Australier werben aggressiv
Tatsächlich werben Unternehmen, allen voran die Australier, aggressiv um gut ausgebildete Südafrikaner. Headhunter reisen mit Stapeln von Arbeitsgenehmigungen an, die sofort ausgestellt werden können, wenn ein Kandidat gefunden ist. Eine Kampagne der australischen Regierung richtete sich sogar an eine Gruppe, die das kriminalitätsgeplagte Südafrika selbst am nötigsten hat: Polizisten.

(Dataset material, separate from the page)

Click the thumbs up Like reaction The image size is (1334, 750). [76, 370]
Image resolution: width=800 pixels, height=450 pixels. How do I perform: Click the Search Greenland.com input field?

Doch Südafrika will jetzt mit gleichen Mitteln zurückschlagen. Obwohl sich die Regierung weiterhin ziert, den Arbeitsmarkt auf breiter Front für ausländische Fachkräfte zu öffnen, vergibt sie großzügig Arbeitsgenehmigungen an einzelne Unternehmen, vor allem an Staatsbetriebe. So reiste die Personalchefin des staatlichen Energieversorgers Eskom, der seit Monaten den Strombedarf nicht mehr decken kann, nach London und New York, um sich dort nach geeigneten Kandidaten umzusehen. Insgesamt hat Eskom mehr als 200 Arbeitsgenehmigungen für Ausländer zugesprochen bekommen. Zehn Zusagen soll die Reise gebracht haben. Welches Gehalt dafür geboten wurde, ist nicht bekannt. "Eskom und andere Unternehmen haben keine andere Wahl, als Ausländer teuer einzukaufen", sagte die stellvertretende Staatspräsidentin Phumzile Mlambo-Ngcuka. Man könne es sich nicht mehr leisten, darauf zu warten, bis die eigenen Leute ausgebildet seien. Oder bis abtrünnige Südafrikaner wie Roger Williams zurückkehren.